For most Cubans the cardinal's appearance was the first news they had that the Pope was near death, since the island's state-controlled media had not mentioned his failing health.
"This is a man who has carried the moral weight of the world for 26 years ... turning himself into the only moral reference for humanity in recent years of wars and difficulties," Cardinal Ortega said.
The cardinal said the Pope never forgot his five-day visit to Cuba, which brought greater religious freedom for Cubans, though not the opening up of the Western Hemisphere's last Marxist state that many had expected.
One month before the first papal visit to Cuba, Cuba reinstated Christmas as a holiday in 1997.
In an open-air mass in Havana's Revolution Square, the Pope urged Cuba to open up to the world and called on the world to reach out to Cuba.

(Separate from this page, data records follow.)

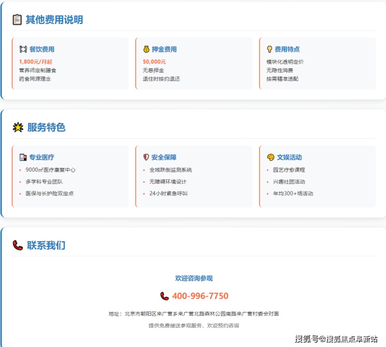This screenshot has width=386, height=347.
Task: Click the 400-996-7750 phone number
Action: (x=200, y=296)
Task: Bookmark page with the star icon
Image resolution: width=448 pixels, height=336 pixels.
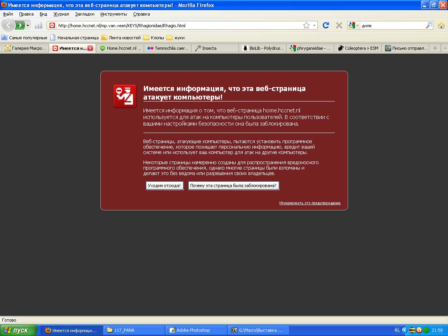Action: click(x=306, y=25)
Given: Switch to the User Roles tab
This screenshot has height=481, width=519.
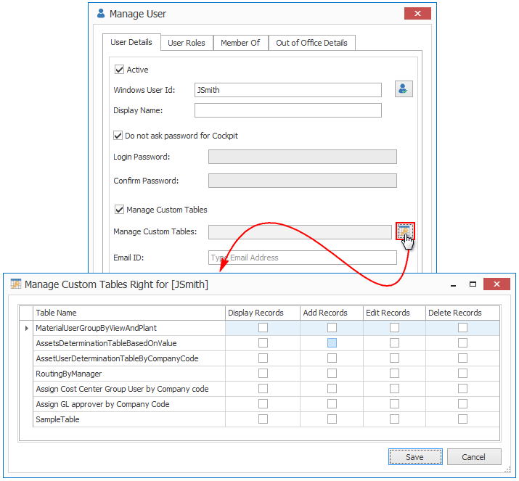Looking at the screenshot, I should (x=187, y=43).
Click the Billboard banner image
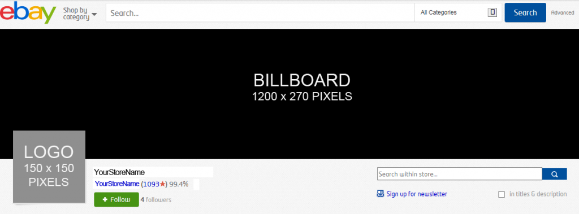The width and height of the screenshot is (579, 214). click(x=290, y=94)
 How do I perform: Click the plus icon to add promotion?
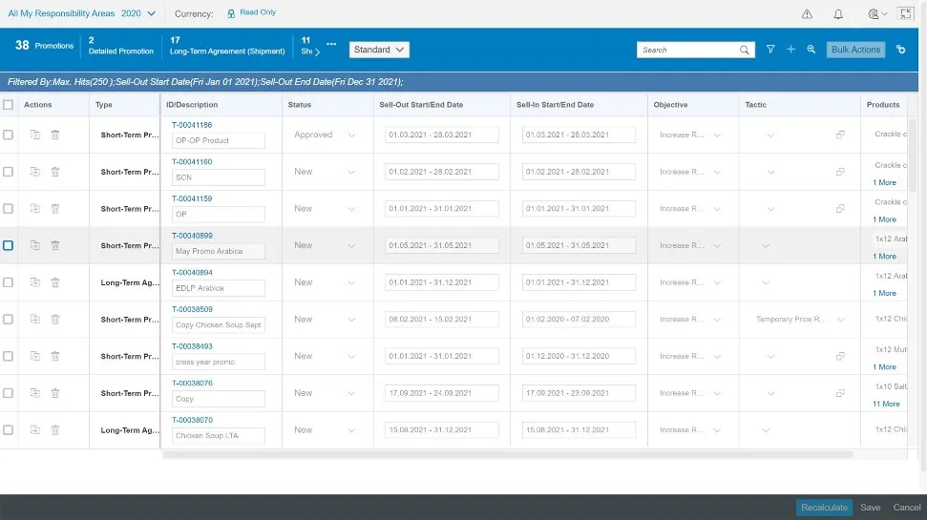[790, 50]
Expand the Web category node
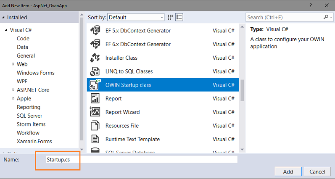Viewport: 335px width, 179px height. coord(13,64)
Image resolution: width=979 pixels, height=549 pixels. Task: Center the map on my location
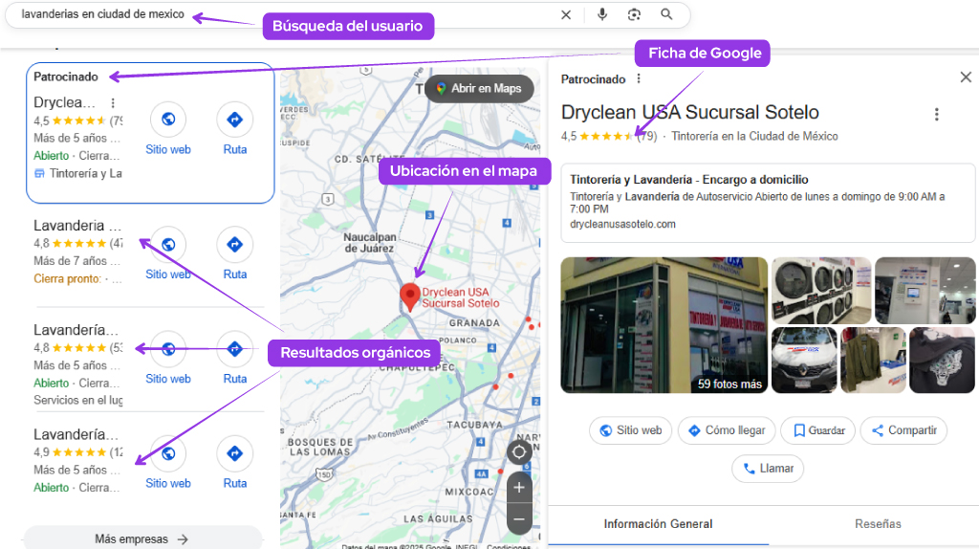click(519, 452)
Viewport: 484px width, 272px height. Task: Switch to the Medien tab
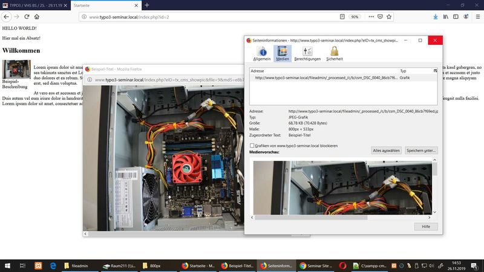[283, 53]
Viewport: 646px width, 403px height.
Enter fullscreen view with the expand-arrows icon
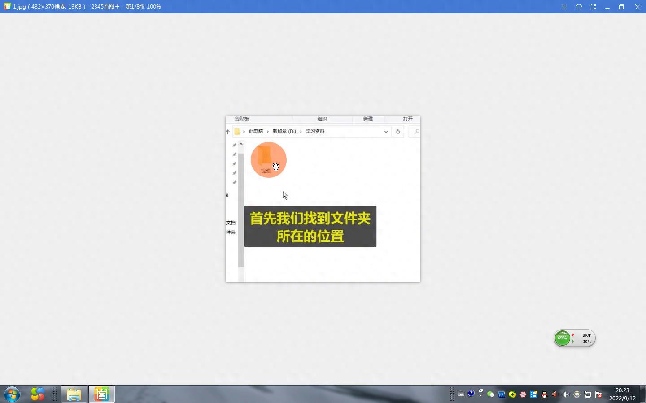pyautogui.click(x=593, y=7)
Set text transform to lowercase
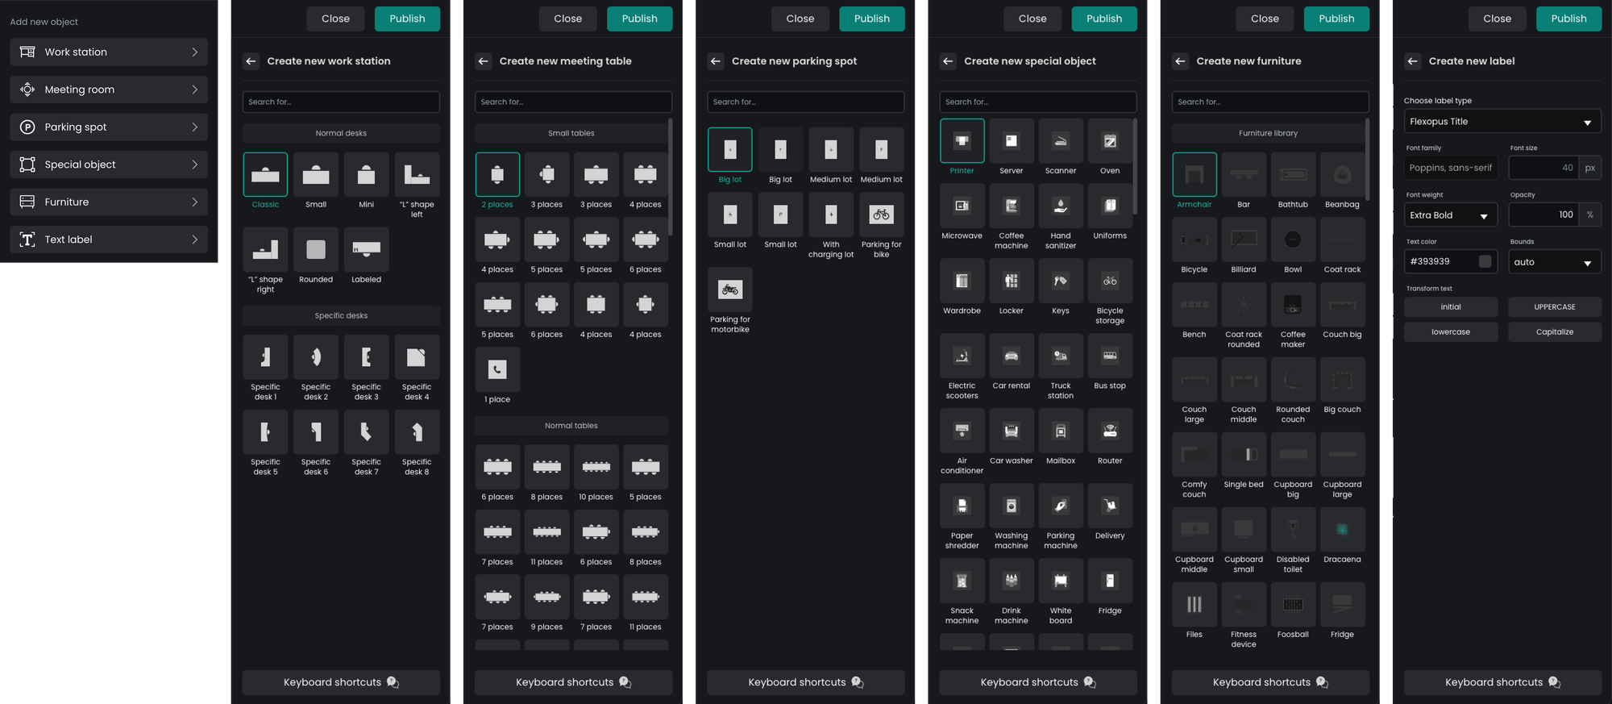Viewport: 1612px width, 704px height. pos(1450,332)
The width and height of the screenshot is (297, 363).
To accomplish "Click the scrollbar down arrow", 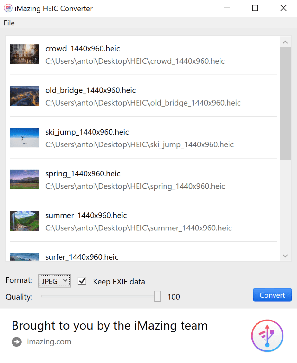I will 285,256.
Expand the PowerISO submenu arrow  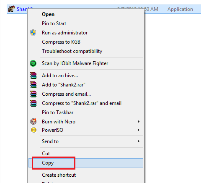tap(139, 130)
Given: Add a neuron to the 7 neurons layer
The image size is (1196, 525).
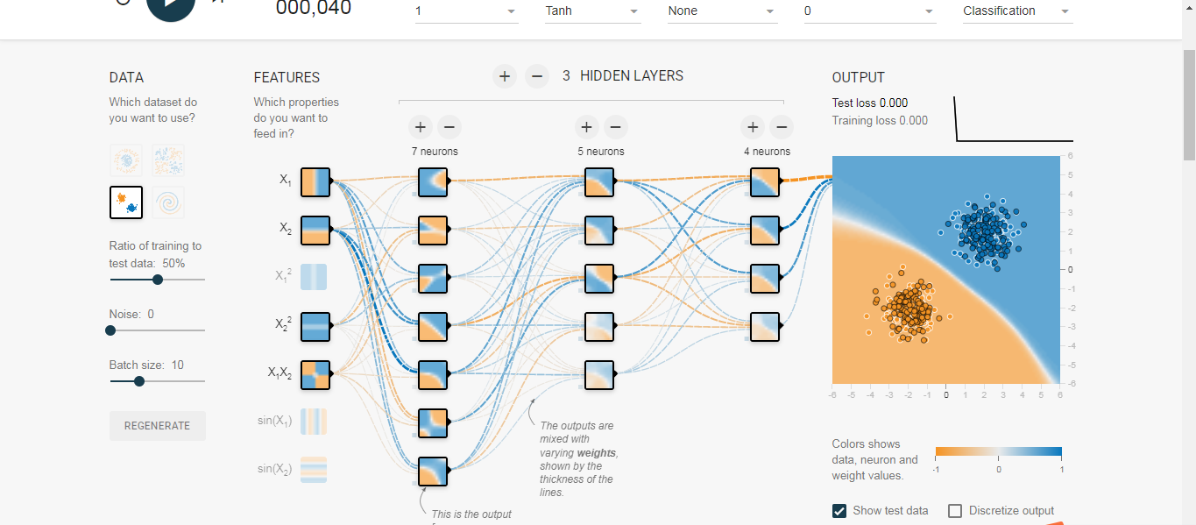Looking at the screenshot, I should pyautogui.click(x=421, y=127).
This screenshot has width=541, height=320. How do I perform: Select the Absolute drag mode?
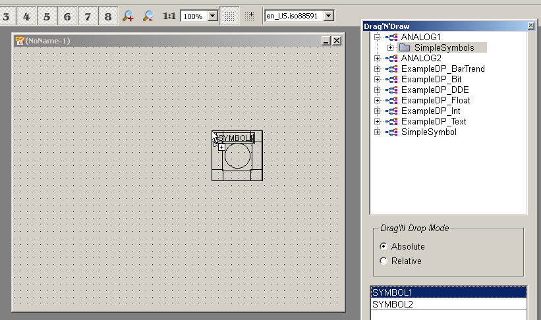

He also condemned US sanctions against Cuba on his last day.
"Saying good-bye at the airport, President Fidel Castro thanked him for his words, including those he did not agree with," Cardinal Ortega said.
In 2003 the Pope said he was "pained" by the execution of three Cubans who hijacked a ferry in a bid to leave the country. In a letter to Castro he also asked for clemency for jailed dissidents, but his request was never answered.